**TASK STATEMENT:** Render the lines starting with the one containing "Image resolution: width=1280" and continuing through the one containing "Looking at the screenshot, I should coord(8,654)." as a Markdown table with the columns Row and Line. Leave out blank lines and include only these lines.

**Rows from a dataset:**
----
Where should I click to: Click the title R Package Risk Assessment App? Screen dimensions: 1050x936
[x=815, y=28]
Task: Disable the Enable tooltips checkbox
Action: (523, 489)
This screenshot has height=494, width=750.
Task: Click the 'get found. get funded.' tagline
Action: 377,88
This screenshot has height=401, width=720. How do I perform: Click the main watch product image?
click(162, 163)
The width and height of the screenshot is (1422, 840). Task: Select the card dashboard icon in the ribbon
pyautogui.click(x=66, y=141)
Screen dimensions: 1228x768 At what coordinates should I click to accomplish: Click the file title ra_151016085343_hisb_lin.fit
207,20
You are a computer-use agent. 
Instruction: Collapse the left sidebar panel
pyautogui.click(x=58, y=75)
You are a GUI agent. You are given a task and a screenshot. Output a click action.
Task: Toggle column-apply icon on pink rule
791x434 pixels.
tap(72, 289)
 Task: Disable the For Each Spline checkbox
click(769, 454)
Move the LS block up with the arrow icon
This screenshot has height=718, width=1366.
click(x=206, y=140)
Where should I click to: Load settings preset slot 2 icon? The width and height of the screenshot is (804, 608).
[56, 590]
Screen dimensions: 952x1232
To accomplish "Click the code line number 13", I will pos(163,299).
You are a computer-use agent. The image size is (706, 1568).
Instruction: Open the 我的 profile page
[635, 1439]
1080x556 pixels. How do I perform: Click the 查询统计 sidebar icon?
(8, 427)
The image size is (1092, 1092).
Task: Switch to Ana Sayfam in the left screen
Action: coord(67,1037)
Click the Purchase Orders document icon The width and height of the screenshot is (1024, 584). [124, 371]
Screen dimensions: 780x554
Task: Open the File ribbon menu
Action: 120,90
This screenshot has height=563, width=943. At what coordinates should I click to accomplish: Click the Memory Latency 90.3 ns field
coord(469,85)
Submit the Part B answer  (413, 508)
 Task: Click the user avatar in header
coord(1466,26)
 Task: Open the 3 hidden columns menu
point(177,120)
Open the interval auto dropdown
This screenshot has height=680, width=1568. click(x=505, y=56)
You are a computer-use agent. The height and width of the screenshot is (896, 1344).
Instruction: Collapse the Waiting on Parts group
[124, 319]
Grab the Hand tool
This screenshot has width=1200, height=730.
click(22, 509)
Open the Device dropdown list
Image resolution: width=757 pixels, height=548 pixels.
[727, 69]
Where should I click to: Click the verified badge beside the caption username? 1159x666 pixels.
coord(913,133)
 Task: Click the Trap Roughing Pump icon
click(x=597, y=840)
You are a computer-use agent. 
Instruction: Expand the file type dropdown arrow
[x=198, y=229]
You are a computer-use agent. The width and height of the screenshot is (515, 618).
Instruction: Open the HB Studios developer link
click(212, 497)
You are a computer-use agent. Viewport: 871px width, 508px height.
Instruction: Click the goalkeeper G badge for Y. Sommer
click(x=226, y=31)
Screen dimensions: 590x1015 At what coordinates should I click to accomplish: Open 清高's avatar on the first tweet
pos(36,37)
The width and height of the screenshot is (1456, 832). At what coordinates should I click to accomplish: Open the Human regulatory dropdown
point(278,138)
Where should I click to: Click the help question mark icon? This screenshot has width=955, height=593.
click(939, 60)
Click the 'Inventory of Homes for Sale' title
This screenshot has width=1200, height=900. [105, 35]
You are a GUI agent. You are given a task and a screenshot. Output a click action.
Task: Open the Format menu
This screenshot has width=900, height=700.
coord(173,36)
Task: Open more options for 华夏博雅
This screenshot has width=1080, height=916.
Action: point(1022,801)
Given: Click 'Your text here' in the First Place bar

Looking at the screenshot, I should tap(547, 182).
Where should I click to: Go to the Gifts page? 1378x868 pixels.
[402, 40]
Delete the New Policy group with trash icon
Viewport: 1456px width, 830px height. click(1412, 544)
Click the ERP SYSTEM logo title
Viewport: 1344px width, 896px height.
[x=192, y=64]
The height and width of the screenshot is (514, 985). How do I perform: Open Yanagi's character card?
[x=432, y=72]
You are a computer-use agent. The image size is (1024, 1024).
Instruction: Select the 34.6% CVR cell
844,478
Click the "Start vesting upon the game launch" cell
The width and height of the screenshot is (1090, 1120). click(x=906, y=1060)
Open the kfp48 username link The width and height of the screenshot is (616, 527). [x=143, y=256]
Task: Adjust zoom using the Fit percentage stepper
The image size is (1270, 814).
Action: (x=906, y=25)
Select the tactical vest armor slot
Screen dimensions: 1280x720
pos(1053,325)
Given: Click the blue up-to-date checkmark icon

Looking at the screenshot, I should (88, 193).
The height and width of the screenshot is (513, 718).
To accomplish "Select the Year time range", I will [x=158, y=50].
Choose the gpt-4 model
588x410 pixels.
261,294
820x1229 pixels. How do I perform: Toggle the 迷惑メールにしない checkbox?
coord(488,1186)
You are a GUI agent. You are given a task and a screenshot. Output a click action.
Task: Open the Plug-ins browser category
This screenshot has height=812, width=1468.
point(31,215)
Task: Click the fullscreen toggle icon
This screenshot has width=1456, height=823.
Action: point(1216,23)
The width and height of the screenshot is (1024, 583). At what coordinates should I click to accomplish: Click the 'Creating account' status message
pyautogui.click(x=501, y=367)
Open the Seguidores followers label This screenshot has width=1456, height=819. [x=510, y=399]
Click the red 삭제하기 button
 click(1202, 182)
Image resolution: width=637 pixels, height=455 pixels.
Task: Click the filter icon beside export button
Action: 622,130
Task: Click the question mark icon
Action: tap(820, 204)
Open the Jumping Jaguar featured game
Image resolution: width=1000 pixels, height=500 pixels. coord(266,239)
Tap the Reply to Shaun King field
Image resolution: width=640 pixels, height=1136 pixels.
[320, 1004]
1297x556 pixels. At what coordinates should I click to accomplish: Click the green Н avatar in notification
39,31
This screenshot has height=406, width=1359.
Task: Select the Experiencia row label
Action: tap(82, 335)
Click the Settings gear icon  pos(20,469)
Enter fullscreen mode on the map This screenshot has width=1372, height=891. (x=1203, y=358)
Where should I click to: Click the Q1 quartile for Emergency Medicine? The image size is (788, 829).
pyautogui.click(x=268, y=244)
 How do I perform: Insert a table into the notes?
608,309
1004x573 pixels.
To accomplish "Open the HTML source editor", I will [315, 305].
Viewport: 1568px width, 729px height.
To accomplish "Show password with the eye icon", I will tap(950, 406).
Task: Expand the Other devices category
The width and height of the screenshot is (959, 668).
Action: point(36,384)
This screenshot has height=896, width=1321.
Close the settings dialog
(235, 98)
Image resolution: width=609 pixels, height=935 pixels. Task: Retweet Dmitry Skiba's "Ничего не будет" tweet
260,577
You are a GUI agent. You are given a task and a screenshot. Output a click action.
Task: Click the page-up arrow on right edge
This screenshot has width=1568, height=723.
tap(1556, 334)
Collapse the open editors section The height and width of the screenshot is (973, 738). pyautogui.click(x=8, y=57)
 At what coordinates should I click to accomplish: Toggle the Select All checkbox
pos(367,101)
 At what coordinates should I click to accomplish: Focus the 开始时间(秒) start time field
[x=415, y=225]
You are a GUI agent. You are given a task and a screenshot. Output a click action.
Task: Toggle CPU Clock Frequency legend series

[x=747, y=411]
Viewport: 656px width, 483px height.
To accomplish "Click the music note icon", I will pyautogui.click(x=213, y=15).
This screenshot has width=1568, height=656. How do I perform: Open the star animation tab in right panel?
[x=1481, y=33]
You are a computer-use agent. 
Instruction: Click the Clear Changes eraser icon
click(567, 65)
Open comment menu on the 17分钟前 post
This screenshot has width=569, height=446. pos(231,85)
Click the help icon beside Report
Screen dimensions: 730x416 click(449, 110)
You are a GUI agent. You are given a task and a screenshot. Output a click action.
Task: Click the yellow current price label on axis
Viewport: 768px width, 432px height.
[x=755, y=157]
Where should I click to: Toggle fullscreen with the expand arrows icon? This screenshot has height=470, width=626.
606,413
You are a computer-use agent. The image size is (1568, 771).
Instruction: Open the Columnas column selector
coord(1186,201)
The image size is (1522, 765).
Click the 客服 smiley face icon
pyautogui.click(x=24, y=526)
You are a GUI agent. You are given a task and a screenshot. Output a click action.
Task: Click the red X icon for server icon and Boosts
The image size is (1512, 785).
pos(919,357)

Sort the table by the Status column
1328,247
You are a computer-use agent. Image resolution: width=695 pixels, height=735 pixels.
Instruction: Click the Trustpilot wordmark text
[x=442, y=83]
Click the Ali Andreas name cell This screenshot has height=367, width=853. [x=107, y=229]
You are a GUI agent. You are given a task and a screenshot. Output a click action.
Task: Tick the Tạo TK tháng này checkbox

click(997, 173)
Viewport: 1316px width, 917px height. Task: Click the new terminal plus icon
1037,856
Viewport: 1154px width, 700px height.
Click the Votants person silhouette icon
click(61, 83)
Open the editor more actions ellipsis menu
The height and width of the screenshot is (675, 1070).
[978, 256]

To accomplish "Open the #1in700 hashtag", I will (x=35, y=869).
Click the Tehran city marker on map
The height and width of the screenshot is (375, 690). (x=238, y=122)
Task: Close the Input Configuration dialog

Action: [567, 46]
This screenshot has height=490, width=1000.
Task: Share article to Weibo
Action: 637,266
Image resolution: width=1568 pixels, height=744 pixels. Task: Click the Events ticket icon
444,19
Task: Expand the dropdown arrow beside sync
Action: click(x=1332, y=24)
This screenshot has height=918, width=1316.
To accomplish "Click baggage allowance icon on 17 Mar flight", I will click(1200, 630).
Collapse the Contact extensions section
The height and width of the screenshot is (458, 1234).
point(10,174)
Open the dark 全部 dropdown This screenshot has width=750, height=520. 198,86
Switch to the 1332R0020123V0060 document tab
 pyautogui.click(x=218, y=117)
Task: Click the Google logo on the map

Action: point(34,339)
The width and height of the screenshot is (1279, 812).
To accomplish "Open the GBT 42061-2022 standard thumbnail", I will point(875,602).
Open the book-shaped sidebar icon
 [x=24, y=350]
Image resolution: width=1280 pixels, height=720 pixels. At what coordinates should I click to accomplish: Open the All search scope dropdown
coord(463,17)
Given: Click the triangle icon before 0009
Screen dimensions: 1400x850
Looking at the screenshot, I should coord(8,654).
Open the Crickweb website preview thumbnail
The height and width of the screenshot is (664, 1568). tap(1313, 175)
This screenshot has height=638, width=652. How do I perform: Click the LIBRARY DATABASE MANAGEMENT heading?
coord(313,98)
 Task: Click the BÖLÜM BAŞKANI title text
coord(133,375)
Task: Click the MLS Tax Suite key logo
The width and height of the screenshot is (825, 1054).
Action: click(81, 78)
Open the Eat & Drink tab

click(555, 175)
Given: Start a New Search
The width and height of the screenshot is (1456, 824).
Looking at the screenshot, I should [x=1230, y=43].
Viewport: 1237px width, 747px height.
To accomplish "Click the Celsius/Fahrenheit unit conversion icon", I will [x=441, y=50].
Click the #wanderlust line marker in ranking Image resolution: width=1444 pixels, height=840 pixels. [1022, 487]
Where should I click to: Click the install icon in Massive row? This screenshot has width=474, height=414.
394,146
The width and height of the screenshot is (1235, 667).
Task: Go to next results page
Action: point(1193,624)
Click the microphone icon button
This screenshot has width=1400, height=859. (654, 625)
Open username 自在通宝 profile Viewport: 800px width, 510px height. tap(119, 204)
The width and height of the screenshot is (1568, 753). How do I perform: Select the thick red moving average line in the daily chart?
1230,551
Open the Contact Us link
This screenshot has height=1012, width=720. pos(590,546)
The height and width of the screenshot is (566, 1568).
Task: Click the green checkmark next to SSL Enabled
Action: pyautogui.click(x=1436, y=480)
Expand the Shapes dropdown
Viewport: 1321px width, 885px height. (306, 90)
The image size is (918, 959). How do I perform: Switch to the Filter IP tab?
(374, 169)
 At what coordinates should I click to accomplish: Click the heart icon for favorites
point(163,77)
----
**REPLY:**
| Row | Line |
|---|---|
| 1 | Image resolution: width=1280 pixels, height=720 pixels. At what coordinates should I click to accomplish: Open the All search scope dropdown |
| 2 | coord(463,17) |
| 3 | Given: Click the triangle icon before 0009 |
| 4 | Screen dimensions: 1400x850 |
| 5 | Looking at the screenshot, I should coord(8,654). |